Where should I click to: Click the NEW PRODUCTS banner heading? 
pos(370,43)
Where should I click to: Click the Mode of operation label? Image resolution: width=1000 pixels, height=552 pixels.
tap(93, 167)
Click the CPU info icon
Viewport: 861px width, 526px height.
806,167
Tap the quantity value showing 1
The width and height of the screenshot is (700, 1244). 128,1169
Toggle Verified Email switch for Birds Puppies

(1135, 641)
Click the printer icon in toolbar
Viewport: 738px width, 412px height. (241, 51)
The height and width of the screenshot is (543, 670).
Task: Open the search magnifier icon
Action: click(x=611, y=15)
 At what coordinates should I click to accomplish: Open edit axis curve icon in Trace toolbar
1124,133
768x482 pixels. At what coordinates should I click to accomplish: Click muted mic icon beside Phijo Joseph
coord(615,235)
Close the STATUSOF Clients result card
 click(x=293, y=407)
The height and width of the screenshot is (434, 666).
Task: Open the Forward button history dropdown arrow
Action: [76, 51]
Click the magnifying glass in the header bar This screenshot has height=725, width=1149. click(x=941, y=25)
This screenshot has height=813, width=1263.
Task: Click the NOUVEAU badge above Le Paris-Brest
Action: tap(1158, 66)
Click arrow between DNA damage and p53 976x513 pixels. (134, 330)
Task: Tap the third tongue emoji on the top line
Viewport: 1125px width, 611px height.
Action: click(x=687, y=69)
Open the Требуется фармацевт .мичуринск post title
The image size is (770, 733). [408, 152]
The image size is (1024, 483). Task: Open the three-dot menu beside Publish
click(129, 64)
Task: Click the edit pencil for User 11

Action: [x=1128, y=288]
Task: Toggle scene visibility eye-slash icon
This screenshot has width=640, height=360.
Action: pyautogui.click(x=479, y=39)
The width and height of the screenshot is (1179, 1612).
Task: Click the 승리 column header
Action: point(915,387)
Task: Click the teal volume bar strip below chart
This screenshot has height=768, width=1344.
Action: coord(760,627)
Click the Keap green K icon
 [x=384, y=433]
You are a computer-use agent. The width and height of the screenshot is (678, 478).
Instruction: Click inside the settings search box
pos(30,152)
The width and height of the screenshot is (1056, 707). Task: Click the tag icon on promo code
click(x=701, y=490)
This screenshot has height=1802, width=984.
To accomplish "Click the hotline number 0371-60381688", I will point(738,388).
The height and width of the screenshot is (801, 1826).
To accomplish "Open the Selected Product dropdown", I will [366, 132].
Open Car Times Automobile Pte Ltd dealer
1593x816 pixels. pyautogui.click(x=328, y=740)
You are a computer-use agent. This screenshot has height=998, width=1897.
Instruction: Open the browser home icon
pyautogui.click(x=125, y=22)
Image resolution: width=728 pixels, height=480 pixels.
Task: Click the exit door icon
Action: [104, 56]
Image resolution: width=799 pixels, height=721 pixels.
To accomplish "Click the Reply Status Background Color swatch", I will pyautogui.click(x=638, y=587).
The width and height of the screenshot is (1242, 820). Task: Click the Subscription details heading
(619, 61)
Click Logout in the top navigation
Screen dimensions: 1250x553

*YOUR OBJECTIVE*
Each and every entry needs to be repeated exactly.

*RESULT FOR THIS EXERCISE*
Where should I click to: Click the NEW PRODUCTS banner heading? 
pos(370,43)
Where should I click to: Click the Mode of operation label? Image resolution: width=1000 pixels, height=552 pixels.
tap(93, 167)
Click the CPU info icon
Viewport: 861px width, 526px height.
806,167
Tap the quantity value showing 1
The width and height of the screenshot is (700, 1244). 128,1169
Toggle Verified Email switch for Birds Puppies

(1135, 641)
Click the printer icon in toolbar
Viewport: 738px width, 412px height. (241, 51)
The height and width of the screenshot is (543, 670).
Task: Open the search magnifier icon
Action: click(x=611, y=15)
 At what coordinates should I click to accomplish: Open edit axis curve icon in Trace toolbar
1124,133
768x482 pixels. At what coordinates should I click to accomplish: Click muted mic icon beside Phijo Joseph
coord(615,235)
Close the STATUSOF Clients result card
 click(x=293, y=407)
The height and width of the screenshot is (434, 666).
Task: Open the Forward button history dropdown arrow
Action: [76, 51]
Click the magnifying glass in the header bar This screenshot has height=725, width=1149. click(x=941, y=25)
This screenshot has height=813, width=1263.
Task: Click the NOUVEAU badge above Le Paris-Brest
Action: tap(1158, 66)
Click arrow between DNA damage and p53 976x513 pixels. (134, 330)
Task: Tap the third tongue emoji on the top line
Viewport: 1125px width, 611px height.
Action: click(x=687, y=69)
Open the Требуется фармацевт .мичуринск post title
The image size is (770, 733). [408, 152]
The image size is (1024, 483). Task: Open the three-dot menu beside Publish
click(129, 64)
Task: Click the edit pencil for User 11

Action: [x=1128, y=288]
Task: Toggle scene visibility eye-slash icon
This screenshot has width=640, height=360.
Action: pyautogui.click(x=479, y=39)
The width and height of the screenshot is (1179, 1612).
Task: Click the 승리 column header
Action: point(915,387)
Task: Click the teal volume bar strip below chart
This screenshot has height=768, width=1344.
Action: coord(760,627)
Click the Keap green K icon
 [x=384, y=433]
You are a computer-use agent. The width and height of the screenshot is (678, 478).
Instruction: Click inside the settings search box
pos(30,152)
The width and height of the screenshot is (1056, 707). Task: Click the tag icon on promo code
click(x=701, y=490)
This screenshot has height=1802, width=984.
To accomplish "Click the hotline number 0371-60381688", I will point(738,388).
The height and width of the screenshot is (801, 1826).
To accomplish "Open the Selected Product dropdown", I will [366, 132].
Open Car Times Automobile Pte Ltd dealer
1593x816 pixels. pyautogui.click(x=328, y=740)
You are a computer-use agent. This screenshot has height=998, width=1897.
Instruction: Open the browser home icon
pyautogui.click(x=125, y=22)
Image resolution: width=728 pixels, height=480 pixels.
Task: Click the exit door icon
Action: [104, 56]
Image resolution: width=799 pixels, height=721 pixels.
To accomplish "Click the Reply Status Background Color swatch", I will pyautogui.click(x=638, y=587).
The width and height of the screenshot is (1242, 820). Task: Click the Subscription details heading
(619, 61)
Click Logout in the top navigation
Screen dimensions: 1250x553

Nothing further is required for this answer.